Without the pictures, copy the entries below word for word.

▸ INPUT FOR THIS TASK
%%
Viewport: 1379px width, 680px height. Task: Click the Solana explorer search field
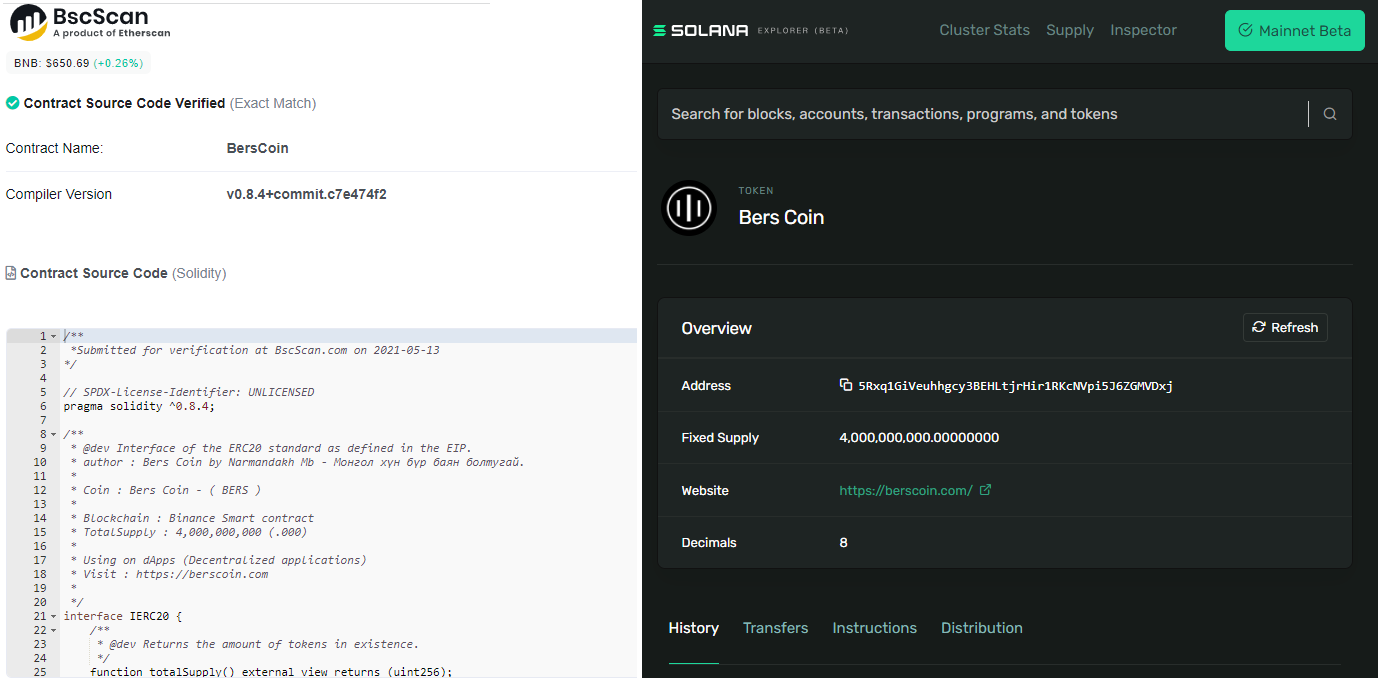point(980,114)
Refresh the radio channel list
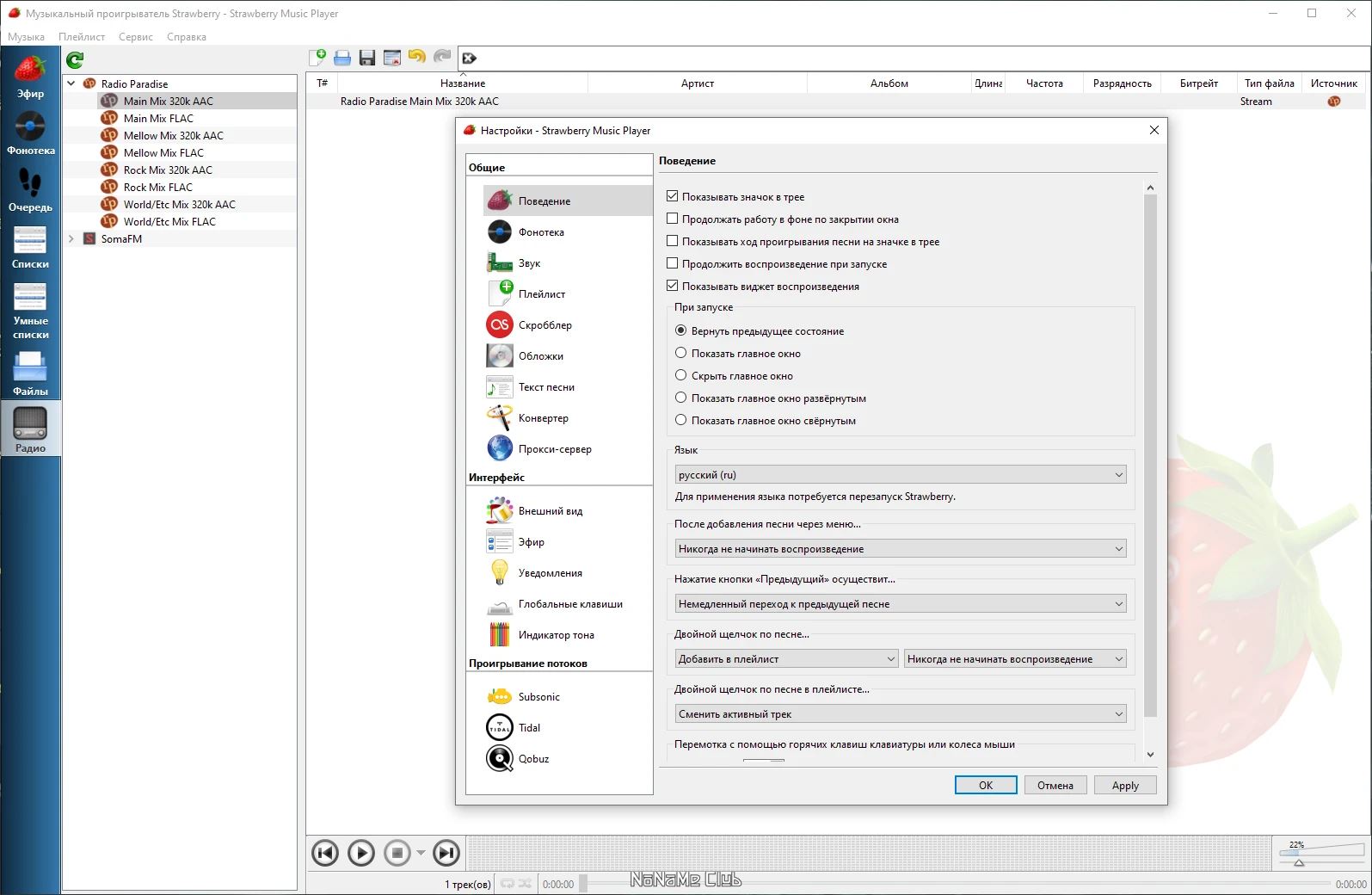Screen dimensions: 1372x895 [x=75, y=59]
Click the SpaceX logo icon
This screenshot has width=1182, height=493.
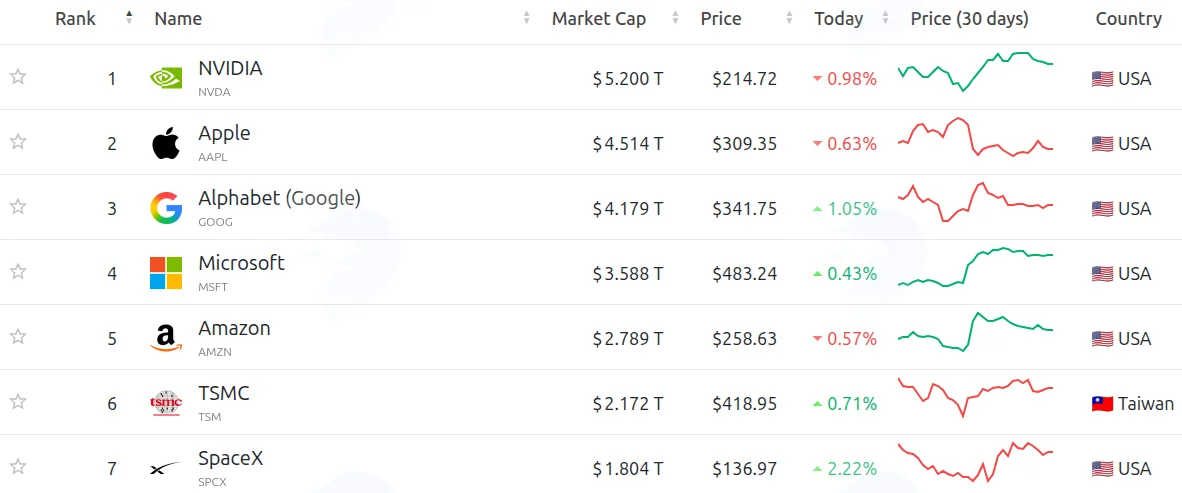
%%
▸ REPLY
Viewport: 1379px width, 680px height. Task: Click the Solana explorer search field
point(980,114)
Refresh the radio channel list
Screen dimensions: 1372x895 [x=75, y=59]
Click the SpaceX logo icon
This screenshot has width=1182, height=493.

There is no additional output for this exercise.